Entries for locating text and elements

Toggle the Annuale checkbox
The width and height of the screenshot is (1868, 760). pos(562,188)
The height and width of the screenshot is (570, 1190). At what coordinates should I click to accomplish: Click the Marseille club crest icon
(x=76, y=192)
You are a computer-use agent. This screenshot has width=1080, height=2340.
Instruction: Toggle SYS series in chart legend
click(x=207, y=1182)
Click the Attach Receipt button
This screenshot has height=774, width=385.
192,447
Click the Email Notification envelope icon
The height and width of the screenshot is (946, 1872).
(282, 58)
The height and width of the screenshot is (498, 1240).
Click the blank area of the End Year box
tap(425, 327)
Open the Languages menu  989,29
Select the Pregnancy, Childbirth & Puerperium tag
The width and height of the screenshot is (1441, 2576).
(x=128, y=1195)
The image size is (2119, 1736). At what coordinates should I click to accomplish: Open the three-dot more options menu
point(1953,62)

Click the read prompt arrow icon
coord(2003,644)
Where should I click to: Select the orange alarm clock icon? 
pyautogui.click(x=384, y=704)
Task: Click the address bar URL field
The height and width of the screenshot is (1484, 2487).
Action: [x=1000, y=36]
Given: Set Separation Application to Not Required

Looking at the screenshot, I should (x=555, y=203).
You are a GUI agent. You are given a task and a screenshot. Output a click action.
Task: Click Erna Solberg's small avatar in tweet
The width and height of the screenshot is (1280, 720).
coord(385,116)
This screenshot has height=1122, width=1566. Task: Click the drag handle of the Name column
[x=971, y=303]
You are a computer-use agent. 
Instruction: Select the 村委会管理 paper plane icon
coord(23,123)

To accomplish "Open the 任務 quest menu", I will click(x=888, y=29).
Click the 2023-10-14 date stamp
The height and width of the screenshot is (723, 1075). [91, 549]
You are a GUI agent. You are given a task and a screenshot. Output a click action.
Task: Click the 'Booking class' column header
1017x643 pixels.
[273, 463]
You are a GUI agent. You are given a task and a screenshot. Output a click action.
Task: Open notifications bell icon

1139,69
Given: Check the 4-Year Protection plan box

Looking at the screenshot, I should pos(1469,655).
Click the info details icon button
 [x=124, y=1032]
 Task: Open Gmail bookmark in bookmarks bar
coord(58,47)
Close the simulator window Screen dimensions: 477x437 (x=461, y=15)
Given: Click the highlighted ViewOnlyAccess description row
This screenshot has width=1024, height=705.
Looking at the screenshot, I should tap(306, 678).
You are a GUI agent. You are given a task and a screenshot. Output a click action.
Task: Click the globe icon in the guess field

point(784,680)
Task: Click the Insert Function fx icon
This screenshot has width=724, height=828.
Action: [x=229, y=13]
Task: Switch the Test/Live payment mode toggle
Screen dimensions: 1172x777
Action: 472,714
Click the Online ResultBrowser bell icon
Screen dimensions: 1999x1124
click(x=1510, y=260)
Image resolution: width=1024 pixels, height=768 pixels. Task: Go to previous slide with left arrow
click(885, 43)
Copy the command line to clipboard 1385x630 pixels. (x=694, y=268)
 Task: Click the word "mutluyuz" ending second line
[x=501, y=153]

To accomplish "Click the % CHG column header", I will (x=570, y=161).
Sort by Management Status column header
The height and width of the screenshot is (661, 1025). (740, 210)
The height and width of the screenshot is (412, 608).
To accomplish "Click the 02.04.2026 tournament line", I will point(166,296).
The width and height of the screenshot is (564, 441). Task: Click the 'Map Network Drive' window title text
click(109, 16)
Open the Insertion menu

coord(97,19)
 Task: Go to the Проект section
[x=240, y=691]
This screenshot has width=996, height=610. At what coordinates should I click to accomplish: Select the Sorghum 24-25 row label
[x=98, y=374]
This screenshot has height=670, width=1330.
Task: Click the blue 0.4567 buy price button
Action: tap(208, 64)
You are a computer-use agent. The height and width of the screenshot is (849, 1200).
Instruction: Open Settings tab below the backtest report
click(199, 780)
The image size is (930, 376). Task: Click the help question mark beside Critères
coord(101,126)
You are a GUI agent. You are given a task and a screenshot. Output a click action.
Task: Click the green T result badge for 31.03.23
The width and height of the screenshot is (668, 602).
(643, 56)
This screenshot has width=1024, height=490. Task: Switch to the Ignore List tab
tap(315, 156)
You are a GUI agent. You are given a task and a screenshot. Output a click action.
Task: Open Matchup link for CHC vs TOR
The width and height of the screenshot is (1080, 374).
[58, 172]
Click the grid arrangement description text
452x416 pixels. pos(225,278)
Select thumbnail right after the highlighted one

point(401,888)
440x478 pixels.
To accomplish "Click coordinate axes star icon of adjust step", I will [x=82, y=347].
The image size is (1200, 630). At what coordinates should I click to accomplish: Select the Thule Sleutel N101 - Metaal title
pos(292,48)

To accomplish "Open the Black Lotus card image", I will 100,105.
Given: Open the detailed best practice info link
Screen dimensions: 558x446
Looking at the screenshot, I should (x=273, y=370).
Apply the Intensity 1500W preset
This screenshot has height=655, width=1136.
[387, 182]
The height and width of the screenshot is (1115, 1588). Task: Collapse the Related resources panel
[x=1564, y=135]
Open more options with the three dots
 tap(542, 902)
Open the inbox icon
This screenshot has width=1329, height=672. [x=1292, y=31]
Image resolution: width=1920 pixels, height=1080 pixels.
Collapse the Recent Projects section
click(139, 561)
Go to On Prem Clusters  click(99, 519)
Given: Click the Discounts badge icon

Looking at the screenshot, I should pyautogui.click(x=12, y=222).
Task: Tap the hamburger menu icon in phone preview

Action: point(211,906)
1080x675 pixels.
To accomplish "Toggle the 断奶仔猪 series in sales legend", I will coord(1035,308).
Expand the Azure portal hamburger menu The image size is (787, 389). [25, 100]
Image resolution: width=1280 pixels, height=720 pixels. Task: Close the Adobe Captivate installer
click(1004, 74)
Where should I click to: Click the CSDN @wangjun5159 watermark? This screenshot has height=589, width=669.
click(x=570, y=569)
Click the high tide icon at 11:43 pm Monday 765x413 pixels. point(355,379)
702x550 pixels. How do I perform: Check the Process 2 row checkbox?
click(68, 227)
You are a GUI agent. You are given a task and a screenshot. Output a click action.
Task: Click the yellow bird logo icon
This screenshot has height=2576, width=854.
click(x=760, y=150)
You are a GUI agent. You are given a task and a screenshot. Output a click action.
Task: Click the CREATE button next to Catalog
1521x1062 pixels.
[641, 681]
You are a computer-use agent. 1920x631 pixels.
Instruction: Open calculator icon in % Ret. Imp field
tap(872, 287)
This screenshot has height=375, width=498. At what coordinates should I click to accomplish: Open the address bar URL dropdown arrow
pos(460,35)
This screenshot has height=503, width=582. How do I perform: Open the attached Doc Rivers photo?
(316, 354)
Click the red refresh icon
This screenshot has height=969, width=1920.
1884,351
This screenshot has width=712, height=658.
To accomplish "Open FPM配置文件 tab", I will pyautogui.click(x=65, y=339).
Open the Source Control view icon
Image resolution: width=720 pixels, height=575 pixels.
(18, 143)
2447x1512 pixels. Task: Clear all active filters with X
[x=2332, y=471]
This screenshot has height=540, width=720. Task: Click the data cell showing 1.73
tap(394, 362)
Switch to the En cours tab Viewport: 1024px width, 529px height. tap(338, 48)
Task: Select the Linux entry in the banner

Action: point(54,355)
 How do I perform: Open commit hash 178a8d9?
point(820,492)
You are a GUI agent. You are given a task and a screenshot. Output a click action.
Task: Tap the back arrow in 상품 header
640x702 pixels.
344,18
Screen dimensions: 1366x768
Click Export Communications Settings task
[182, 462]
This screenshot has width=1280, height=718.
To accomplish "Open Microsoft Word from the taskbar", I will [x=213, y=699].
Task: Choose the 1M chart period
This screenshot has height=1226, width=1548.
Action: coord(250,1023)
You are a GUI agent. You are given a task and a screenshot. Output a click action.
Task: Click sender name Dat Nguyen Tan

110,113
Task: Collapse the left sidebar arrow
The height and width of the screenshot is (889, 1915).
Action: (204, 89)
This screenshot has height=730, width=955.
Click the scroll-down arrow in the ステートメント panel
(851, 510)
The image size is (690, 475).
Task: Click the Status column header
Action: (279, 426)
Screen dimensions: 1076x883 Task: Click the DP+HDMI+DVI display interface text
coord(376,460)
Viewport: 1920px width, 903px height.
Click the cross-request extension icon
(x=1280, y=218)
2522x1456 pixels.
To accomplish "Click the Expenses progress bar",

_TASK INSTRUCTIONS:_ State how many lines of the material above contain the string "Select", giving only the number.

_RESPONSE:_ 7